As you probably know, I almost never make statements about legality. The only reason here, is that the video is of person A poking person B, and person B responding by sexually assaulting person A multiple times. I can not think of any state, and very few circumstances, where that would be legal.


----------



## Monkey Turned Wolf

Lisa lyons said:


> how can you know this? you are assuming this but can´t say 100%. no situation is planned or the same. My friend said her situation started with fairly innocent comments then escalated very quickly. Men do not like rejection.


I actually went through and wrote a response going over exactly what was wrong with that video, and each way it could be improved, along with a better option for dealing with sudden escalation that didn't send for some reason. Based on your responses so far, along with the lack of clarification asked a couple of times in order to actually give you a recommendation, I'm guessing it's not worth spending more time on this thread. Just wanted to hope you find what you are looking for, whatever that may be, and hopefully you do not have occasion to try something like what is in the video and end up the worse for it.


----------



## Flying Crane

Monkey Turned Wolf said:


> As you probably know, I almost never make statements about legality. The only reason here, is that the video is of person A poking person B, and person B responding by sexually assaulting person A multiple times. I can not think of any state, and very few circumstances, where that would be legal.


Which was always a point of contention in the various Kenpo curriculums, the overkill response to what seems like a moderate attack.

However, self-defense often involves some kind of build-up before the actual assault.  In the hypothetical from the video, there could be a history of stalking and threats and domestic violence and even violation of a restraining order.  In that case, a finger on the shoulder _might_ justifiably earn a severely violent response.  

So, it’s complicated and it depends.


----------



## Monkey Turned Wolf

Flying Crane said:


> Which was always a point of contention in the various Kenpo curriculums, the overkill response to what seems like a moderate attack.
> 
> However, self-defense often involves some kind of build-up before the actual assault.  In the hypothetical from the video, there could be a history of stalking and threats and domestic violence and even violation of a restraining order.  In that case, a finger on the shoulder _might_ justifiably earn a severely violent response.
> 
> So, it’s complicated and it depends.


I agree on the kenpo curriculums having overkill.
At that point that your mentioning though, proper self-defense would be going over how to avoid that situation, and not be that close to the person to begin with. You've already messed up multiple layers of self-defense allowing that person to poke you, and there are better options rather than the reaction in the video for personal safety, in 99.99% of cases.


----------



## Flying Crane

Monkey Turned Wolf said:


> I agree on the kenpo curriculums having overkill.
> At that point that your mentioning though, proper self-defense would be going over how to avoid that situation, and not be that close to the person to begin with. You've already messed up multiple layers of self-defense allowing that person to poke you, and there are better options rather than the reaction in the video for personal safety, in 99.99% of cases.

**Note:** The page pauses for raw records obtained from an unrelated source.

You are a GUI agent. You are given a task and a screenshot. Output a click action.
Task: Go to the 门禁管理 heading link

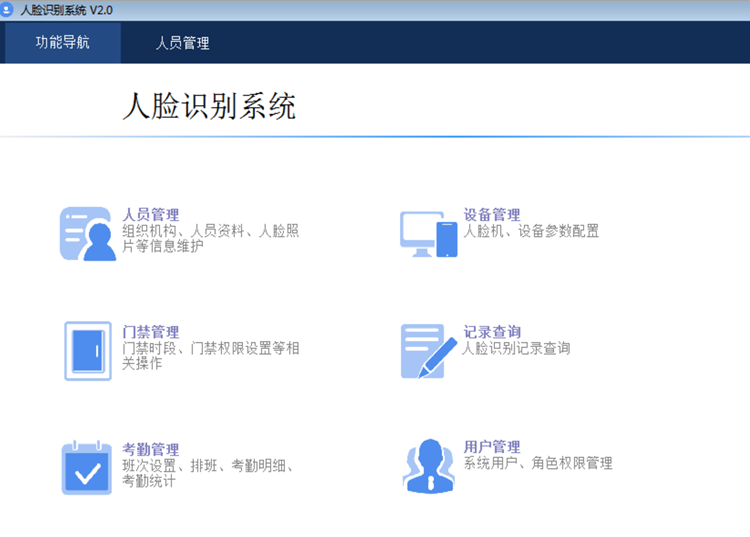[150, 332]
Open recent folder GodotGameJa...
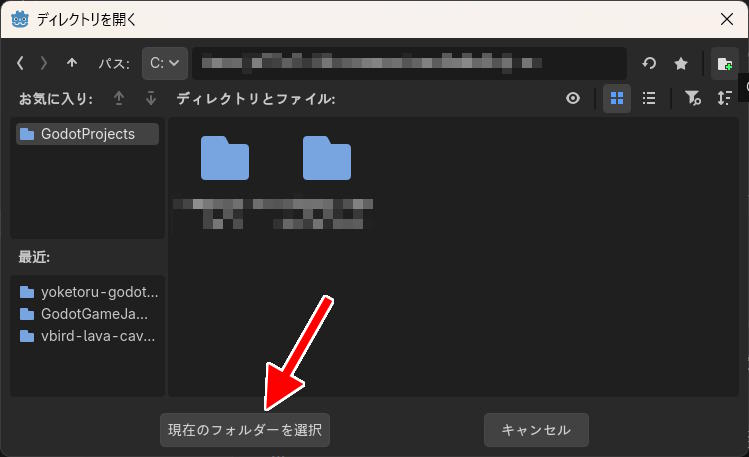Viewport: 749px width, 457px height. coord(89,313)
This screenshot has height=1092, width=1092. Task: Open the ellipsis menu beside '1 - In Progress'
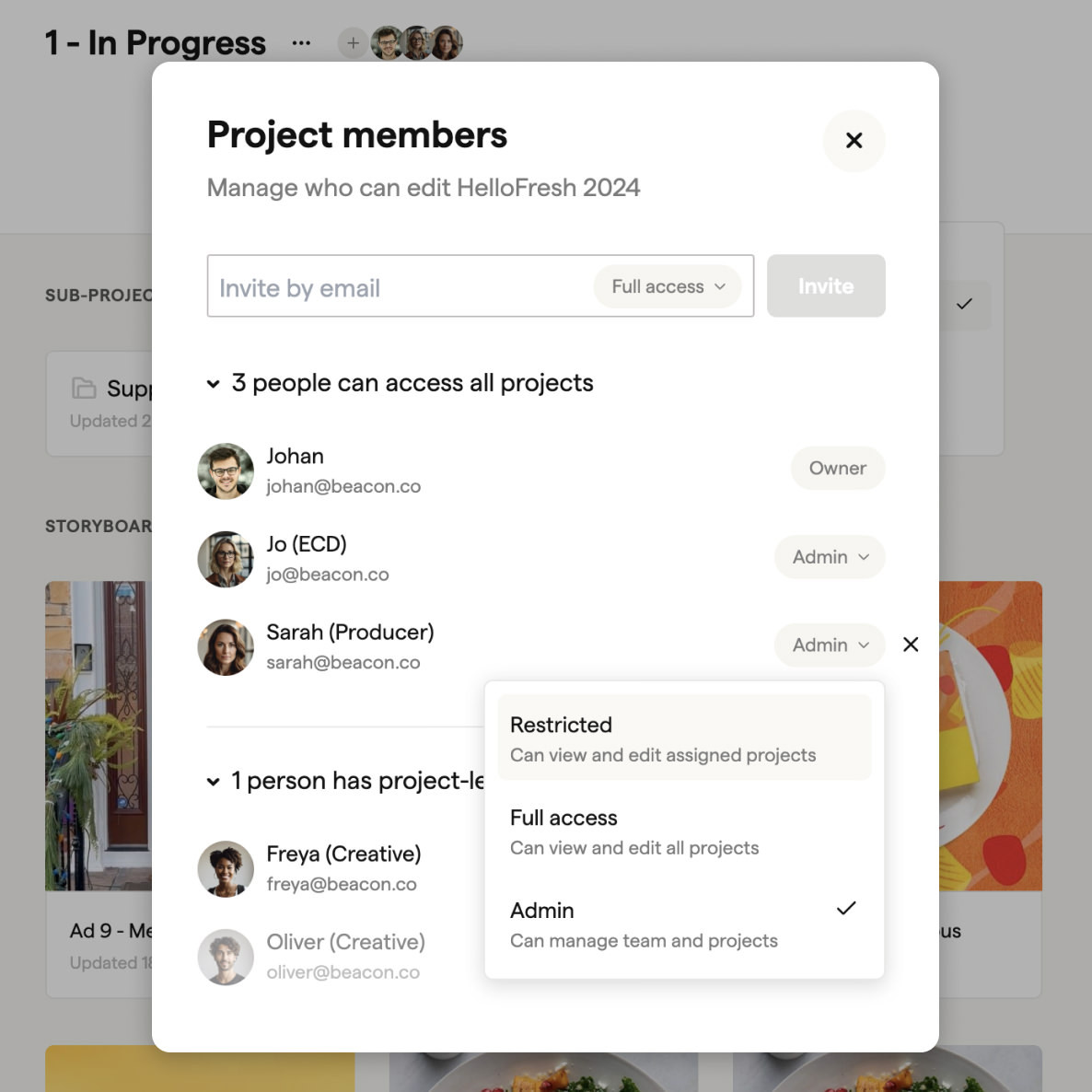[301, 41]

Likely true.  But life has a way of throwing curveballs at us.  The fellow could be playing psychological games with an ex-lover after a bitter breakup, doing his best to catch her off guard and keeping her afraid and anxious and freaked out.  He might take an opportunity to suddenly appear out of nowhere in the parking lot of the grocery store.  If life was perfect, she would have avoided the situation.   But life isn’t perfect and we often cannot anticipate the actions of others who bear us malice.  And she needed groceries.  And he was in the area and saw her there and saw an opportunity to further his psychological game.

Life is often out of our control.  So I’m not trying to justify an overkill response to a mild situation.  All I’m saying is, what is reasonable is often dictated by very specific circumstances, coupled with State and local laws.  And often we cannot predict in advance where the hammer will fall.   I can easily imagine a situation where a severe response to a “mild” provocation MIGHT be justifiable, depending on the backstory.  And I can easily imagine a whole lot of scenarios where such a response is definitely NOT reasonable.

And even if ultimately deemed reasonable, that determination might take place in front of a judge, in defense of prosecution.  That’s is stress-inducing and expensive and time-consuming and can really turn your life upside down for a while.  And could very well be part of the fellow’s psychological game.

People can be real bastards.


----------



## Lisa lyons

Monkey Turned Wolf said:


> I'm guessing it's not worth spending more time on this thread.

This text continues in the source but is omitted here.